What about the guy/gal you met who was so perfect for you? Always calling and texting sweet nonsense? They stop showing the love and we want that back. That's our 'proof' we are loved and how dare they take that away? If we keep waiting for him or her to change, or change back, we are living in lala land. People DO change, however for now, all you can do is to change YOU.
Are you one of those people who keep mental or even physical lists? I called him the last 3 times and the last 4 dates, I was the one who suggested where we go. I sent him a cute card and he has never given me a card. I bought a sexy teddy and he never even complimented me on it.

Do you break up and make up hoping the thought of losing you forever will make him change?
What if he did that to you? "I am breaking it off because you expect 3 texts and a phone call a day". Then a month later he gets back with you hoping now you will be content with just a text. Mean and manipulative, don't you think?

If you want the perfect man for you, you have to be the perfect woman for him. YIKES no one person is perfect. So the answer is being the best you can be for yourself.
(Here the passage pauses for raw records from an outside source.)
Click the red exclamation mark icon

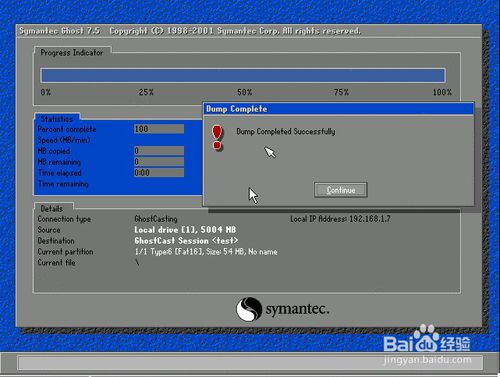click(x=217, y=138)
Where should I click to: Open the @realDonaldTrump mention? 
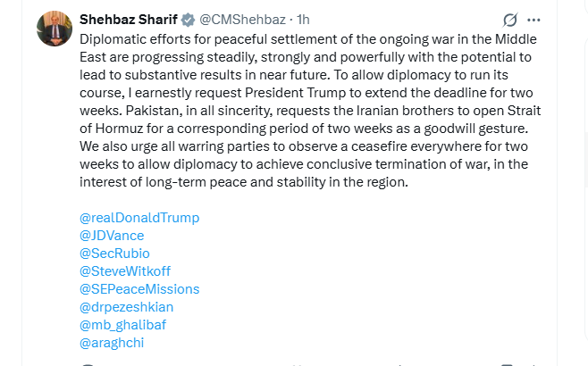tap(139, 218)
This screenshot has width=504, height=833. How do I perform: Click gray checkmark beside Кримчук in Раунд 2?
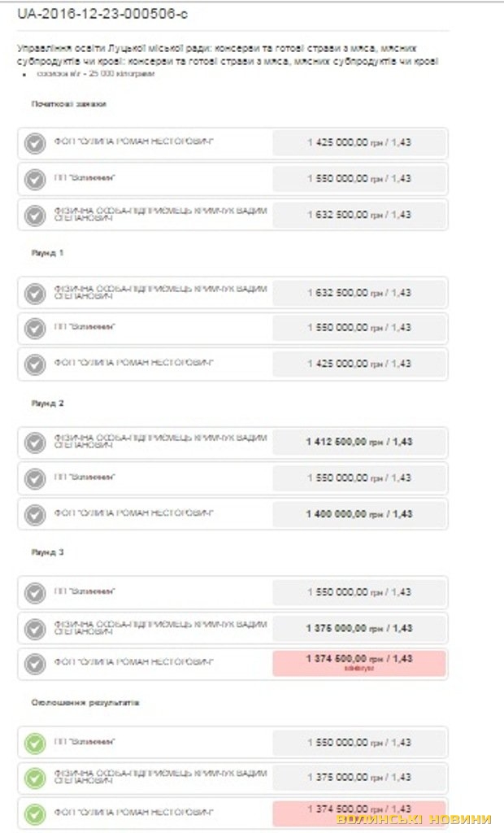pos(34,443)
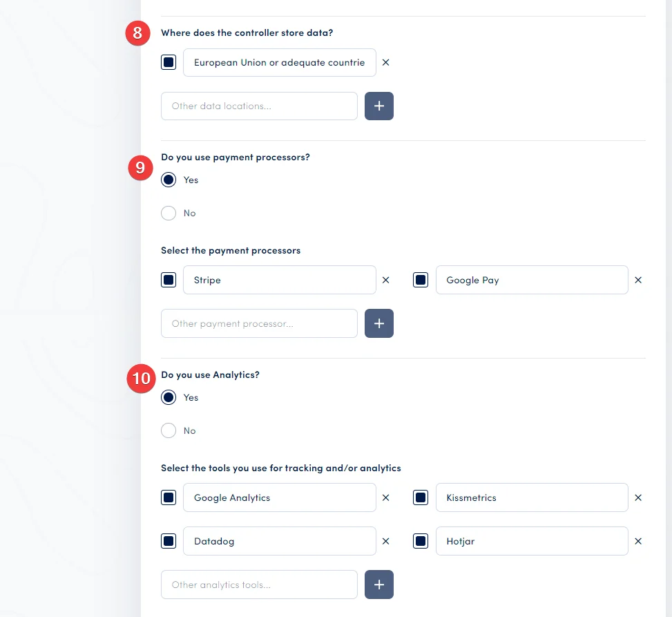Click the number 10 step badge
672x617 pixels.
pyautogui.click(x=140, y=379)
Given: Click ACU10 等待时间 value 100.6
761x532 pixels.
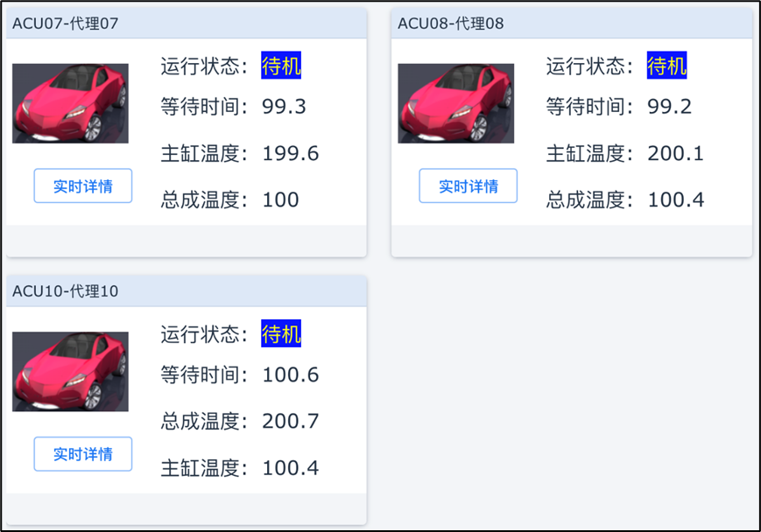Looking at the screenshot, I should [x=290, y=375].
If 'Joe' is not making you happy, give the poor guy a kiss on the cheek and walk away. Why waste years on a person who has no interest in being with you? Have you told Joe what you want? Are you sending him mixed signals? Think hard what you and especially your actions are saying to him.

Letting Go of the Past

No Trumpets sound when the important decisions of our lives are made. Destiny is made known silently. Agnes de Mille
We can change our lives in the next year by letting go. Letting go of the thoughts that torment us. Like "I need a lover" or "My lover is lousy". How can you attract the lover you want when you are not practicing self love? This is not ego based or selfishness, it is refusing to give those tormenting thoughts, another thought. Just letting them GO because they do not serve you anymore. It's about kindness to self. It's about changing how you feel about yourself and de-stressing as much as you can. It's about feeling good about the decisions you are making to give yourself peace. Because peace and happiness go hand in hand. It's about giving up the man who never stepped up anyhow. Who never saw you for who you are. This is about changing the "If only I had _____" into the "I think I will". It's not about him. It's not about your relationship with him or lack of. It's about your relationship with self. You. Start with you.

"She let go.
Without a thought or a word, she let go.
She let go of the fear.
She let go of the judgments.
She let go of the confluence of opinions swarming around in her head.
She let go of the committee of indecision within her.
She let go of all the 'right' reasons.
Wholly and completely, without hesitation or worry, she just let go.
She didn't ask anyone for advice.
She didn't read a book on how to let go.
She didn't search the scriptures.
She just let go.
She let go of all of the memories that held her back.
She let go of all of the anxiety that kept her from moving forward.
She let go of the planning and all of the calculations about how to do it just right.
She didn't promise to let go.
She didn't journal about it.
She didn't write the projected date in her Day-Timer.
She made no public announcement and put no ad in the paper.
She didn't check the weather report or read her daily horoscope.
She just let go.
She didn't analyze whether she should let go.
She didn't call her friends to discuss the matter.
She didn't do a five-step Spiritual Mind Treatment.
She didn't call the prayer line.
She didn't utter one word.
She just let go.
No one was around when it happened.
There was no applause or congratulations.
No one thanked her or praised her.
No one noticed a thing.
Like a leaf falling from a tree, she just let go.
There was no effort.
There was no struggle.
It wasn't good and it wasn't bad.
It was what it was, and it is just that.
In the space of letting go, she let it all be.
A small smile came over her face.
A light breeze blew through her.
And the sun and the moon shone on her."